Tasks to complete>
1) Reproduce the passage from the article on the scraped Tinder pictures, starting at "The Kaggle page" and ending at "for the deletion.".
2) In the article on the scraped Tinder pictures, condense the paragraph beginning "Developer Stuart Colianni had built" into one short sentence that keeps its main facts.
3) Name each company, website, or service mentioned in the article on the scraped Tinder pictures.

Quoted passage>
40,000 Tinder pics scraped into big data service
Trove then disappears, as folks point out the privacy problem
Amid a storm of criticism, a set of facial images built by scraping the Tinder dating service has been pulled from Kaggle.
Developer Stuart Colianni had built the 40,000-strong set of “hoes” (the charming variable name* in his source code – more below in case that repo also dies) on the premise that facial datasets are generally too small to be useful.
The Kaggle page where he published the dataset now returns a 404.
The Register has asked Kaggle, whose terms and conditions forbids crawlers, to confirm the reason for the deletion.
At the GitHub page, Colianni attributes the removal to a request from Tinder.
In any jurisdiction with medium-strength privacy regulations, scraping and publishing the data without consent probably represents a breach.
For example Australian privacy analyst Stephen Wilson of Lockstep told The Register scraping a dating site is “an offence akin to theft by finding” (that is, if you find a suitcase stuffed with banknotes, you're don't get to keep it, you have to try and find the owner).
Likewise, the popular hobby of inferring personally identifiable information from multiple datasets is a breach of privacy legislation in many countries.
Wilson notes that the word “public” almost never occurs in data privacy laws around the world. ®
*Bootnote: It's hard to accept the intentions as benign with code snippets like this:
# Iterate through list of subjects for hoe in hoes: # Get the subject ID sid = hoe['_id'] # Gets a list of pictures of the subject pictures = hoe['photos']
Keep it classy
We're all hoes, it seems.

Given data>
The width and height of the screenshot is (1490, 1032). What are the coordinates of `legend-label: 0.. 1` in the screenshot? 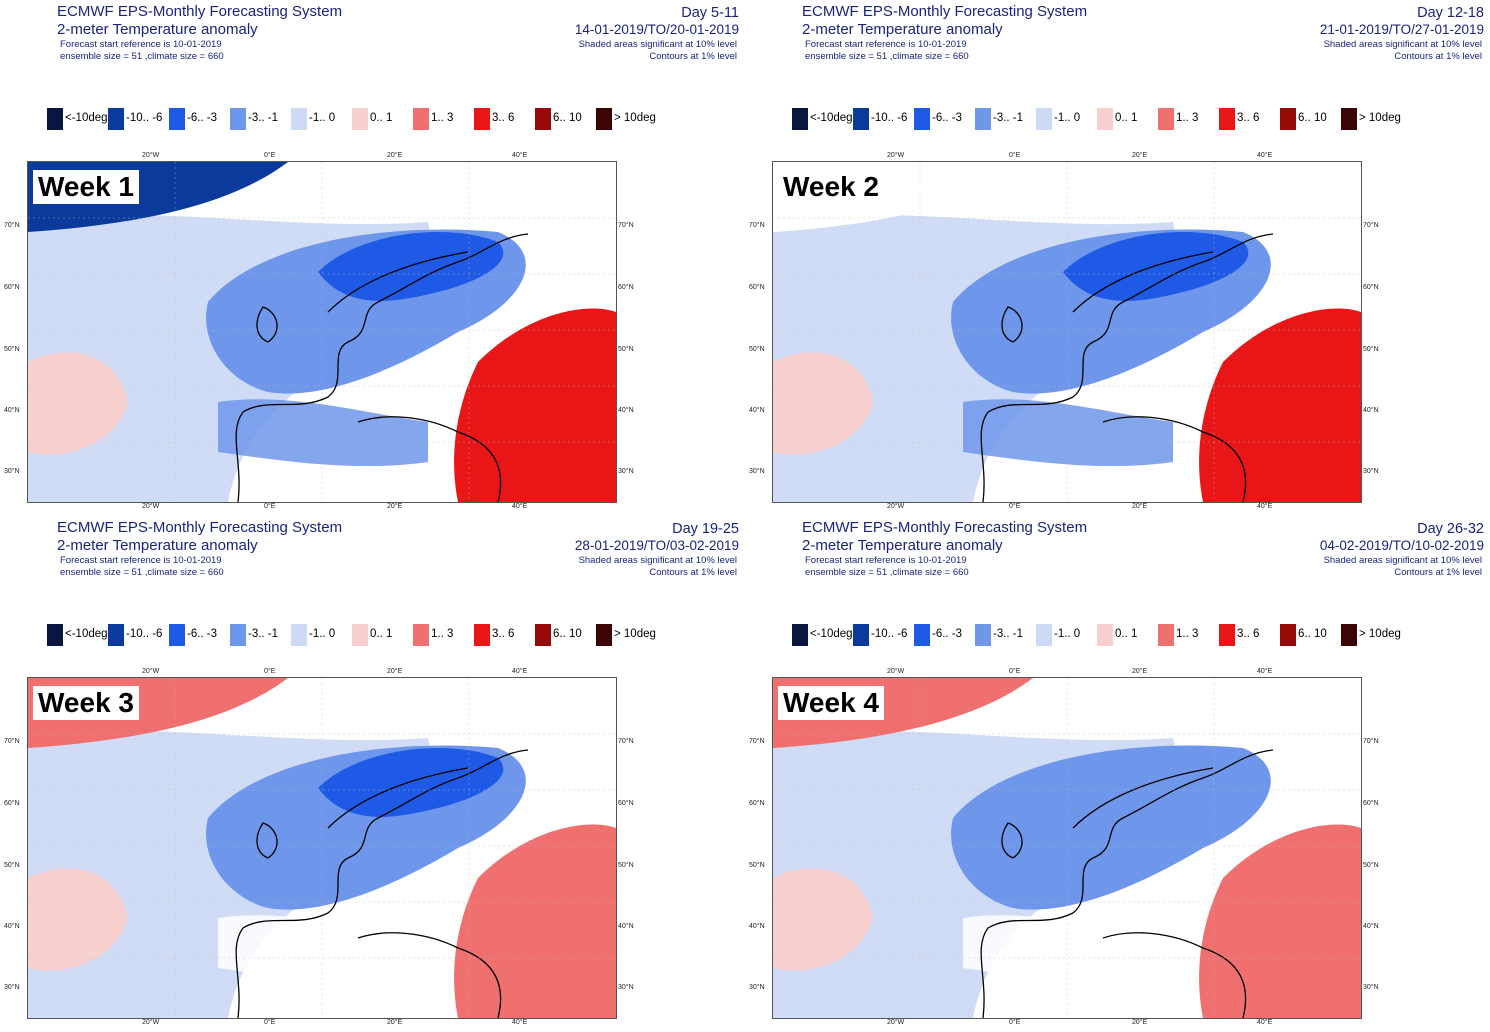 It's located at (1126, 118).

Outputs for the tasks>
1)
The Kaggle page where he published the dataset now returns a 404.
The Register has asked Kaggle, whose terms and conditions forbids crawlers, to confirm the reason for the deletion.

2) Developer Stuart Colianni built a set of 40,000 facial images because he held that facial datasets are generally too small to be useful.

3) Tinder, Kaggle, GitHub, The Register, Lockstep